#### AIM OF THE TASK
For the records below, output each line exactly as it appears, from the first through the line with "The image size is (1280, 612).".

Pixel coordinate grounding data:
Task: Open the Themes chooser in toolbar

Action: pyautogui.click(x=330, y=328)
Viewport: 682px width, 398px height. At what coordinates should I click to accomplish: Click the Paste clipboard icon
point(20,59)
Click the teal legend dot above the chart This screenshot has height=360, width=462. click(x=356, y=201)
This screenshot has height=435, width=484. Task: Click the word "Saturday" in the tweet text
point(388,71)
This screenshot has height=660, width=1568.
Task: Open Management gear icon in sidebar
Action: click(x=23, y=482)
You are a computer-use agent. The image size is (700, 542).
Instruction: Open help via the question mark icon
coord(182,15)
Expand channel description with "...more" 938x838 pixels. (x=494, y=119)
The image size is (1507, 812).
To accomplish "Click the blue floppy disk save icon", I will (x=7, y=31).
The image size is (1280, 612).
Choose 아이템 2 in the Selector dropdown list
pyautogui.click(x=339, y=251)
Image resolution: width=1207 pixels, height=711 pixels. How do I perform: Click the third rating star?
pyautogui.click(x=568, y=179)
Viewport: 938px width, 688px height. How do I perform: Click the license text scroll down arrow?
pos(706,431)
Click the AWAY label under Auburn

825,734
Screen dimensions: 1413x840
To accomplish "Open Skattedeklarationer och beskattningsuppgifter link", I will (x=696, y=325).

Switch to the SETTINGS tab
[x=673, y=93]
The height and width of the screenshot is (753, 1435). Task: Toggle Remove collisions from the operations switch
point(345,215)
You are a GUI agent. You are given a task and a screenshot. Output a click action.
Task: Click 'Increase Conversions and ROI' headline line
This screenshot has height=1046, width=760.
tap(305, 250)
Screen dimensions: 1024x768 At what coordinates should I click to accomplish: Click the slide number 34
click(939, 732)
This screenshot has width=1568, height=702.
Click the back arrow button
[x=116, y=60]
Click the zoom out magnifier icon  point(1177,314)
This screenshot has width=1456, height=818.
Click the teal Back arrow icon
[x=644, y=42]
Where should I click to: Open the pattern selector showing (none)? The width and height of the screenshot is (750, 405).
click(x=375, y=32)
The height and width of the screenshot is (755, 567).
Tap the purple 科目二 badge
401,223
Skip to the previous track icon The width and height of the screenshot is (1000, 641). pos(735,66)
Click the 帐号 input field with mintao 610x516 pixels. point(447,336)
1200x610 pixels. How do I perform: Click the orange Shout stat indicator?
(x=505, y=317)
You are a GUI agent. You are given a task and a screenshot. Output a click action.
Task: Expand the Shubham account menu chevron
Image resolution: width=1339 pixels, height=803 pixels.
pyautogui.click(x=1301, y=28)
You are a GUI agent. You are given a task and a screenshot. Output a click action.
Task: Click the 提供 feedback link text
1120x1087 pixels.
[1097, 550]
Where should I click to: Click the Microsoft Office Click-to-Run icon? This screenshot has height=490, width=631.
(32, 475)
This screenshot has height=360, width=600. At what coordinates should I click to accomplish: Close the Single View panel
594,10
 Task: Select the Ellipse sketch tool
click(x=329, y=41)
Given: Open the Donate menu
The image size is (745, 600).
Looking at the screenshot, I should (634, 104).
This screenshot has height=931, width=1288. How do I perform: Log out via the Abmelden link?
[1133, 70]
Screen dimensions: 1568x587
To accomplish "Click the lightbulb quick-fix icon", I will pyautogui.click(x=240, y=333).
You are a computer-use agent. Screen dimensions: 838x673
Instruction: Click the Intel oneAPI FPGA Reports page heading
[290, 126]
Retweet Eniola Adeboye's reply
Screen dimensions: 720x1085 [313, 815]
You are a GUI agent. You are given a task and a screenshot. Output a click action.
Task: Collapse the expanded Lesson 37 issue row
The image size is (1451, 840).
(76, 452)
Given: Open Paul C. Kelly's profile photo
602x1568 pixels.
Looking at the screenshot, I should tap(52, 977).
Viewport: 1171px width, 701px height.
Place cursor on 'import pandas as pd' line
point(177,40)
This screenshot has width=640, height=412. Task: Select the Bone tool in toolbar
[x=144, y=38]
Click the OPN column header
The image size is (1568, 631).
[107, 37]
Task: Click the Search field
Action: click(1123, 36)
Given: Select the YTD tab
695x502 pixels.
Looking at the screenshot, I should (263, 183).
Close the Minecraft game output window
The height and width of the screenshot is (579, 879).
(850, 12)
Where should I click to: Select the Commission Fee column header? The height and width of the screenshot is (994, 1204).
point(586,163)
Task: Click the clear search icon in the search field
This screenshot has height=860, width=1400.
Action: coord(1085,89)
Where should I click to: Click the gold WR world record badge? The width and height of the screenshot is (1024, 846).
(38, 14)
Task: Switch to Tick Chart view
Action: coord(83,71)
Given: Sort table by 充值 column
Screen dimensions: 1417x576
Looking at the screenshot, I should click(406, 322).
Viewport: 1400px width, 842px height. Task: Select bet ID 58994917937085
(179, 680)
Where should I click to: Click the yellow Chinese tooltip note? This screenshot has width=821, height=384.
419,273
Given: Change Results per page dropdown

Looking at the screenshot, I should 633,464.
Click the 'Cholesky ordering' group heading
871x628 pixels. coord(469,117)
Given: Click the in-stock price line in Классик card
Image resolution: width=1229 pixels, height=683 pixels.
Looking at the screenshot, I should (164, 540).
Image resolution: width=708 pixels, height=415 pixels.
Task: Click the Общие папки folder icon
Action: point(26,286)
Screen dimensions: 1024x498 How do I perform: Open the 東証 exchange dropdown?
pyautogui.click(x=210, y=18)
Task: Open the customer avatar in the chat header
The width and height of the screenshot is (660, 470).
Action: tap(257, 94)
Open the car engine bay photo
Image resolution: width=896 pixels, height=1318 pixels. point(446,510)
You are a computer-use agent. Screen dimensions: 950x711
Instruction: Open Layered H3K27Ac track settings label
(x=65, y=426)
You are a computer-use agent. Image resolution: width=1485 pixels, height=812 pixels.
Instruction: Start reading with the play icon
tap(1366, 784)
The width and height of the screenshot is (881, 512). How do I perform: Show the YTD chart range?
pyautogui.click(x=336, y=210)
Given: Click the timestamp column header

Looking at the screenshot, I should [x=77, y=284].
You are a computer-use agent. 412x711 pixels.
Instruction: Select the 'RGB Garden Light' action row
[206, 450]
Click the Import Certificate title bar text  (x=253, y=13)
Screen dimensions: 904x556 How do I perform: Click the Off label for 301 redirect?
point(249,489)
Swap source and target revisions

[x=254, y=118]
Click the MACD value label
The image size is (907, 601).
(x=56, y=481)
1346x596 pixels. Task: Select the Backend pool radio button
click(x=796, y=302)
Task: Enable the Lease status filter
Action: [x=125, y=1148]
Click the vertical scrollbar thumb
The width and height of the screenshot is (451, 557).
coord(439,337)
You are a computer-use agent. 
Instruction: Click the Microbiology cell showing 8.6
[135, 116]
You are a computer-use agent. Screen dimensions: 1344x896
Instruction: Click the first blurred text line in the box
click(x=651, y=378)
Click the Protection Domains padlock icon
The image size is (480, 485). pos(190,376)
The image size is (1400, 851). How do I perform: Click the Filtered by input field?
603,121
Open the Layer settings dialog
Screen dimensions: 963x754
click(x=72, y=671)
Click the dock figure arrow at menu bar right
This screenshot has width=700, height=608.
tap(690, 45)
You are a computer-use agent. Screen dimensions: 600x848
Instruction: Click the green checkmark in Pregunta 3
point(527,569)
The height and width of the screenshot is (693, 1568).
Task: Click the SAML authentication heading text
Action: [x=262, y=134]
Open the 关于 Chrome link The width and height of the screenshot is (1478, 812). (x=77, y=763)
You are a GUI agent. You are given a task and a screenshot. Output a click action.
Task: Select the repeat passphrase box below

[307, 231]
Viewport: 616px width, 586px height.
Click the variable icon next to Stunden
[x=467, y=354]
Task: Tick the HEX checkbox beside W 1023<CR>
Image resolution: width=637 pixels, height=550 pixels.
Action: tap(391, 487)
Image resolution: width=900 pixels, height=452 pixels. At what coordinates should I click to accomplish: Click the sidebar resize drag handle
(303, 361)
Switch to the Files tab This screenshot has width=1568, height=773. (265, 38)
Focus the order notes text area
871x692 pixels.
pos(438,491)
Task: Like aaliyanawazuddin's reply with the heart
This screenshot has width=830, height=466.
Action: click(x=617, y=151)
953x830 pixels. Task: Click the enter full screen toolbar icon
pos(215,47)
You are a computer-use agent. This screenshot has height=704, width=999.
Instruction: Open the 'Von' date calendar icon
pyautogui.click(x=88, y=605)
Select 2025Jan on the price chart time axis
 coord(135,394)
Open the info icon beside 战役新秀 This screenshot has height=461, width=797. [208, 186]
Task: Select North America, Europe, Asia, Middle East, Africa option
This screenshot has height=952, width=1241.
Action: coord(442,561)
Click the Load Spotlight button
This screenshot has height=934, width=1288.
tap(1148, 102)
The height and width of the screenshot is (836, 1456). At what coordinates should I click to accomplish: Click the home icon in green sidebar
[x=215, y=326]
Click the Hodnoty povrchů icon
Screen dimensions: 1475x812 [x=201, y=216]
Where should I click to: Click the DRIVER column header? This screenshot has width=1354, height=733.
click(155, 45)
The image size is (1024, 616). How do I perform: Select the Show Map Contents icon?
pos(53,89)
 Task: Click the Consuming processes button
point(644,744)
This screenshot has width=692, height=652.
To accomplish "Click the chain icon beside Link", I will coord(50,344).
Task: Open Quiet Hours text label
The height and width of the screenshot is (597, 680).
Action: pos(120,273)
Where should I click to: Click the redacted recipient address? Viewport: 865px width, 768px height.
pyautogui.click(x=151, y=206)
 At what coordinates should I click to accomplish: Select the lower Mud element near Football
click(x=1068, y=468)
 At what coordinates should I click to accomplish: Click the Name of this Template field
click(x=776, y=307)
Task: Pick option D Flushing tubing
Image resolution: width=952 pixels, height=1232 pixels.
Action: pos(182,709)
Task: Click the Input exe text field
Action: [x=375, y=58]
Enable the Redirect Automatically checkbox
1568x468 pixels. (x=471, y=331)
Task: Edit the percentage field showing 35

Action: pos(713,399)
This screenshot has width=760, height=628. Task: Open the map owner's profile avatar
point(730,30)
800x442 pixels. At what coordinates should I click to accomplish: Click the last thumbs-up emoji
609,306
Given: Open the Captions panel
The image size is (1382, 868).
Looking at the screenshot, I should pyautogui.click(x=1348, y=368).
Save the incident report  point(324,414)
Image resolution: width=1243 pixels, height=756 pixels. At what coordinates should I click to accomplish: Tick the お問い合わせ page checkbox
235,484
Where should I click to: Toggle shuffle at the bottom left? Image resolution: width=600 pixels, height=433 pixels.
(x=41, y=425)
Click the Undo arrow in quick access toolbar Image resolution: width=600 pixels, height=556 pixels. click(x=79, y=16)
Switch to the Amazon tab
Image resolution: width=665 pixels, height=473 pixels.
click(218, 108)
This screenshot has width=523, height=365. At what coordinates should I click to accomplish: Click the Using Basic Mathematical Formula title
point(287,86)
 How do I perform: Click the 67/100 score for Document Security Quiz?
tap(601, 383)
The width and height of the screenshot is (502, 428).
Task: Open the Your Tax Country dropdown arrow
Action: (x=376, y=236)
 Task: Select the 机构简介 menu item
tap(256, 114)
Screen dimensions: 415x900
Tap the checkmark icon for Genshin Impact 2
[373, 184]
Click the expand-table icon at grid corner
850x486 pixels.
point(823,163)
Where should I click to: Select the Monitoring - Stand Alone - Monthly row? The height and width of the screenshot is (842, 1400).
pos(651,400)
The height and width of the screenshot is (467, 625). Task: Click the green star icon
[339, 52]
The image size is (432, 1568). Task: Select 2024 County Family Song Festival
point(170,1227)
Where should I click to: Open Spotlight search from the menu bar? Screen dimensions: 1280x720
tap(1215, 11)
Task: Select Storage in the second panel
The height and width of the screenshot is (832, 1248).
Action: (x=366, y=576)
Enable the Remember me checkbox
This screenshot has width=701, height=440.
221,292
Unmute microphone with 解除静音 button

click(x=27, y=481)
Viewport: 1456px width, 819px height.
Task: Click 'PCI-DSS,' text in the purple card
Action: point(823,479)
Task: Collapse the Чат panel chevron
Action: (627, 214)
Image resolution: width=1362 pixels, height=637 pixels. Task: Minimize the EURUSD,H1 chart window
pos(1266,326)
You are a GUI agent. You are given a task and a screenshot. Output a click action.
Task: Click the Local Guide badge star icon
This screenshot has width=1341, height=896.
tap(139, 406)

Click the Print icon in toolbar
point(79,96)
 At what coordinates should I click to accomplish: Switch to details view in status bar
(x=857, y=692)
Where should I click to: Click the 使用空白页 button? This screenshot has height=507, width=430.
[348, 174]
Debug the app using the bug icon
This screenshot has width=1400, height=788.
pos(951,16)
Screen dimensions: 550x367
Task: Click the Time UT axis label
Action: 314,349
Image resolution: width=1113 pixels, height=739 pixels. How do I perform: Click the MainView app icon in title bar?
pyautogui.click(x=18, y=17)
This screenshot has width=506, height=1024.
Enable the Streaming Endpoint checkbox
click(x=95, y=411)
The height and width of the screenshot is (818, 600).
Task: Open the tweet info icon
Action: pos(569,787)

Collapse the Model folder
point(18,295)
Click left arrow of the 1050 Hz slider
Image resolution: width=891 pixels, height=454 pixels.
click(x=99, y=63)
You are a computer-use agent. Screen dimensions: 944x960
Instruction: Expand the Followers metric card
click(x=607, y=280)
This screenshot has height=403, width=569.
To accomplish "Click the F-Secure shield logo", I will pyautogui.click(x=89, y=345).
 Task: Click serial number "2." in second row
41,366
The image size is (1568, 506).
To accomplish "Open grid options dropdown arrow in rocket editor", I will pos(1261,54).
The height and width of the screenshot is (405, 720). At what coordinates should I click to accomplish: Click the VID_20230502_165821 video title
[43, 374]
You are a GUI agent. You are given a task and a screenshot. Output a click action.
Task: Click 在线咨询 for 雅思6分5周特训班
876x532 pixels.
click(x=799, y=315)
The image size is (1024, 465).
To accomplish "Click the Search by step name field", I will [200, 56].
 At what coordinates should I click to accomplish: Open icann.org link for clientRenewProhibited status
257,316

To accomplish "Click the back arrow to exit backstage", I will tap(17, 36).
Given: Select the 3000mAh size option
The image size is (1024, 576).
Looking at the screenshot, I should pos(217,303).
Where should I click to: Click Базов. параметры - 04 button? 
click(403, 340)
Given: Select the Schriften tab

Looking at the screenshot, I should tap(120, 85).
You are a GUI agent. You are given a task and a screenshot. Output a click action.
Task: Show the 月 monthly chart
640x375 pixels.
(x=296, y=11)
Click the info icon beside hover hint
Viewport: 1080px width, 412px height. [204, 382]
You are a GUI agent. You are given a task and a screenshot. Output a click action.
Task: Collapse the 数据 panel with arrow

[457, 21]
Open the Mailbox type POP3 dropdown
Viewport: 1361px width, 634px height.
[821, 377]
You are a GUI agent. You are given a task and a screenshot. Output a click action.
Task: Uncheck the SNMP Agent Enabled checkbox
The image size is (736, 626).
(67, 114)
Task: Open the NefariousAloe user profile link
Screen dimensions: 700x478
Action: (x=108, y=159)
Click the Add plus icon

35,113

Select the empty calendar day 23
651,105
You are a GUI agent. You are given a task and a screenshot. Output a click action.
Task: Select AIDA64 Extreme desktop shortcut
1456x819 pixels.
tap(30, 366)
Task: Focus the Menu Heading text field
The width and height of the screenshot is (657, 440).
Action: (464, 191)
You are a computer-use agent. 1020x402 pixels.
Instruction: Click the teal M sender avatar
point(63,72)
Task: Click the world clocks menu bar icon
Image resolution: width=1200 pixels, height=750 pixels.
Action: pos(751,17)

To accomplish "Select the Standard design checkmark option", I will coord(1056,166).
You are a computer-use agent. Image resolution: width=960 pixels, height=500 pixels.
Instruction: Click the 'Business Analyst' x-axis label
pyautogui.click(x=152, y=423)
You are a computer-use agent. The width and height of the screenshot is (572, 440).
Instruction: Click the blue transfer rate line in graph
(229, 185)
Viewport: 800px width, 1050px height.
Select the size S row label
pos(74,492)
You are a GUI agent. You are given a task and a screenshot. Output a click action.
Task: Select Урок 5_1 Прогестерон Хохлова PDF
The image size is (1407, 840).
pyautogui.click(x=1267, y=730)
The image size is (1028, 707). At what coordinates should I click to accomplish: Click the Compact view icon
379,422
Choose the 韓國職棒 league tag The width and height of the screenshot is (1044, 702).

#### SOLUTION TO THE EXERCISE
Task: Open the Themes chooser in toolbar

Action: pyautogui.click(x=330, y=328)
Viewport: 682px width, 398px height. At what coordinates should I click to accomplish: Click the Paste clipboard icon
point(20,59)
Click the teal legend dot above the chart This screenshot has height=360, width=462. click(x=356, y=201)
This screenshot has height=435, width=484. Task: Click the word "Saturday" in the tweet text
point(388,71)
This screenshot has height=660, width=1568.
Task: Open Management gear icon in sidebar
Action: click(x=23, y=482)
You are a computer-use agent. The image size is (700, 542).
Instruction: Open help via the question mark icon
coord(182,15)
Expand channel description with "...more" 938x838 pixels. (x=494, y=119)
The image size is (1507, 812).
To accomplish "Click the blue floppy disk save icon", I will (x=7, y=31).
The image size is (1280, 612).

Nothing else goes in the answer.